Have you heard the phrase “breakfast is the most important meal of the day”? Where did you hear it? Do you believe it? Why? Perhaps because your mother told you, who was doubtless quoting the words of highly-qualified, impartial nutritionists who publicized their findings after rigorous research?
Earlier this month The Atlantic posted an article titled Why Cereal Has Such Aggressive Marketing that shed some light on where this “conventional wisdom” originated. The article is long and entertaining, but key points include:
The concept of breakfast as “the most important meal of the day” can be traced to a 1944 marketing campaign launched by General Foods, the manufacturer of Grape Nuts, to sell more cereal.
Cereal is a product launched in the 1890s by John Harvey Kellogg, a deeply religious doctor who believed that cereal would both improve Americans’ health and lower their sex drive (both positive outcomes, in his mind). Cereal’s origins lie in sanitariums run in the mid-to-late 1800s. It was not sweet, and critics called it “wheat rocks.”
Before the invention of cereal, breakfast was not as standard or routine as it is now, and what was considered breakfast food varied widely: eggs, pastries, and pancakes, yes… but also oysters, “boiled chickens”, and steak.
By the 1940s, cereal was coated with sugar but retained its popularity and perception as a health food thanks to a barrage of advertising. Why is the marketing supporting cereal and other processed breakfast food so fierce?
Studies show that breakfast choices are likely more habitual because of the strength of morning routines and brand loyalty is strong in the breakfast foods category, so once a consumer is won, they’re likely to purchase long-term.
While some Americans cook breakfast (more on this below), “people’s desire for a fast, convenient meal means that many breakfast foods are packaged products that rely on advertising”.
There is room for profits to grow since breakfast is the most skipped meal in America, which means money on the table for the food industry.
I’m trying not to jump to conclusions, but all this seems to add up to the fact that perhaps cereal has become wildly successful due to two key ingredients: sugar and advertising.
Anyway, the article inspired me to develop a new breakfast alternative. This isn’t the first n’oatmeal recipe on my site (hello, Blueberry Baked N’Oatmeal, Pumpkin Cinnamon Roll N’Oatmeal, and the original N’Oatmeal Breakfast Bowl) but this is by far the closest to actual oatmeal in color and texture. Not so much in taste, although if you blended banana and coconut cream into your oatmeal you’d have a very close approximation. Because oatmeal itself doesn’t taste like much, would you agree? If you’re after a little added sweetness and crunch, add some toasted coconut flakes and drizzle local honey on top.

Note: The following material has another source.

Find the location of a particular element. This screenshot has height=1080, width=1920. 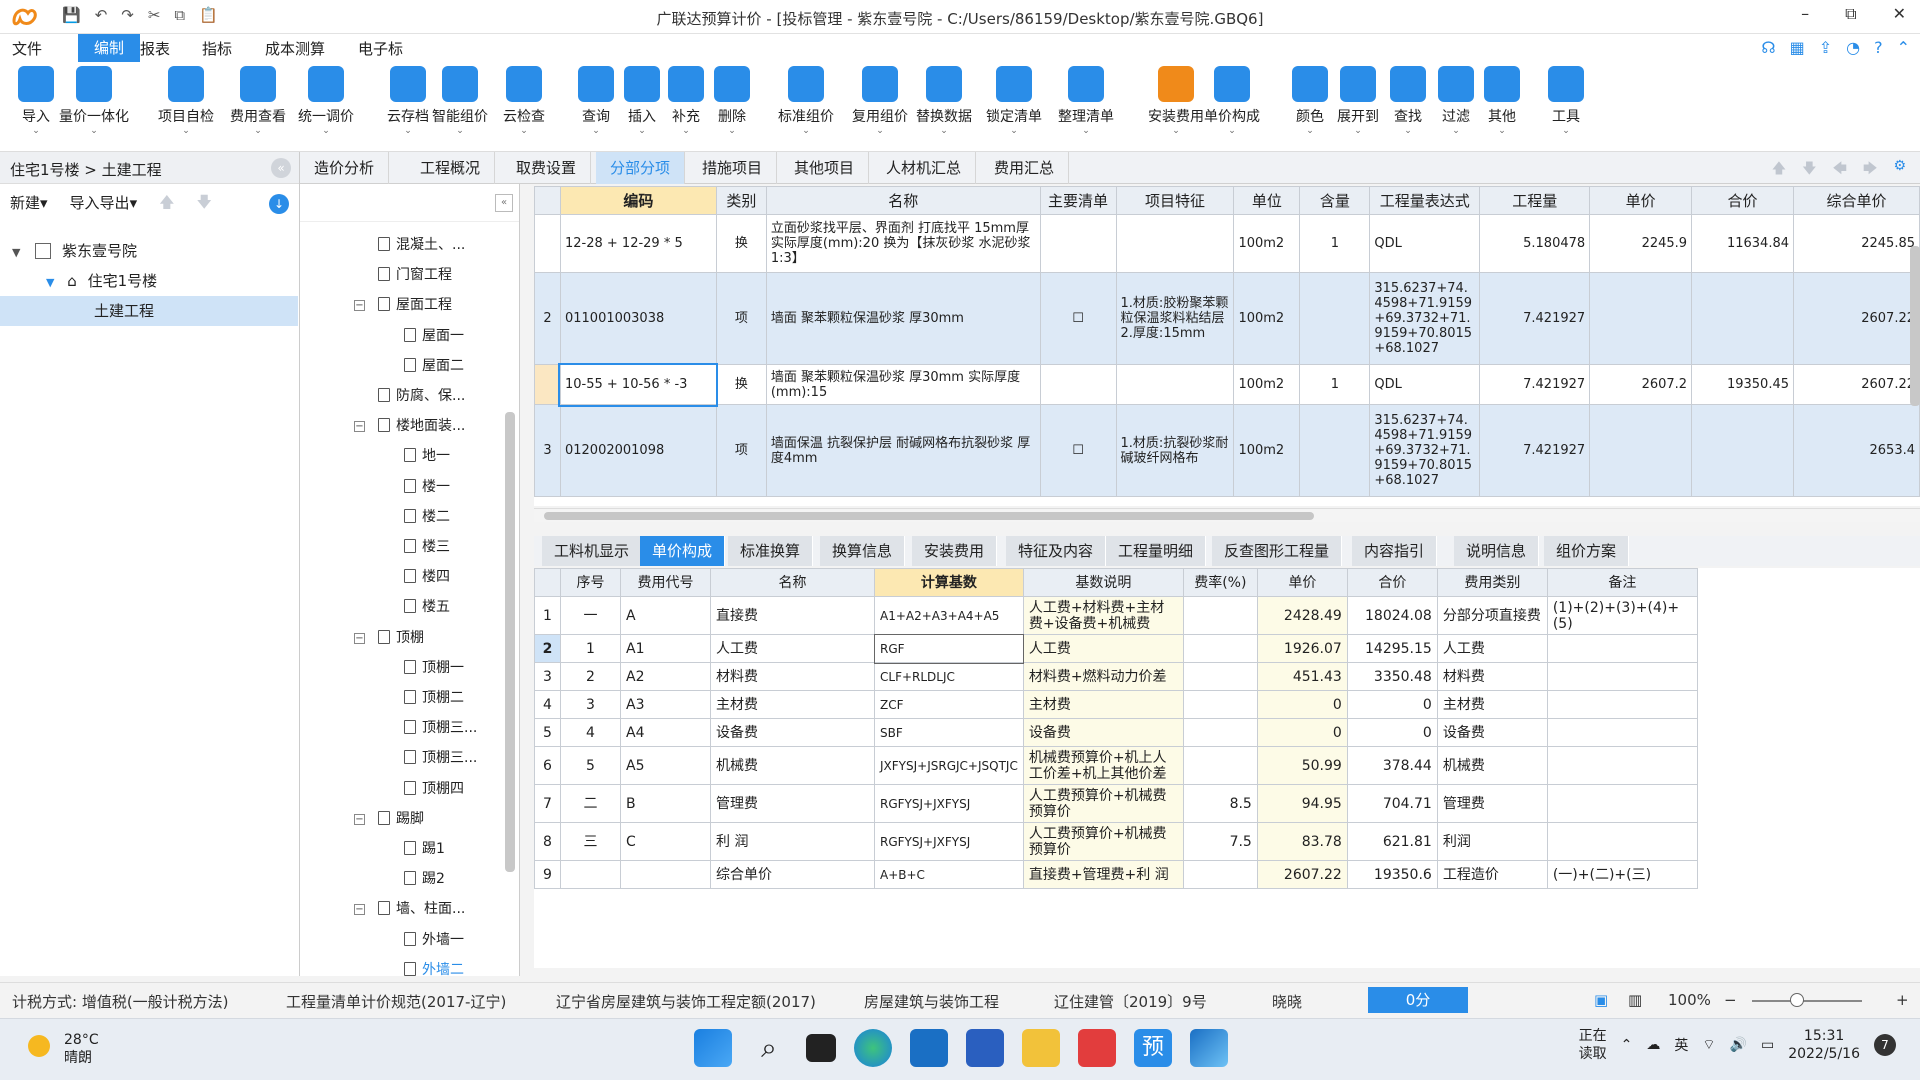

Using a hand mixer, whip the ingredients (except for the toasted coconut flakes, honey, flowers, and additional banana slices for garnish) until the banana and sweet potato are fully incorporated into the coconut cream and shredded coconut.
Spoon into serving bowls, top with the toasted coconut flakes, honey, flowers, and additional banana. Serve immediately.
I used Trader Joe’s coconut cream, chilled, which is solid rather than liquid. If you use the liquid cream from the top of a can of coconut milk, for example, you’ll need to add more coconut to balance it, and the result will be less sweet.
I used actual white sweet potato, roasted and then peeled, versus canned sweet potato purée. Canned purée would likely work, but will be looser and wetter than firm, starchy, fresh-roasted white sweet potato, and canned purée will darken the color of your n’oatmeal.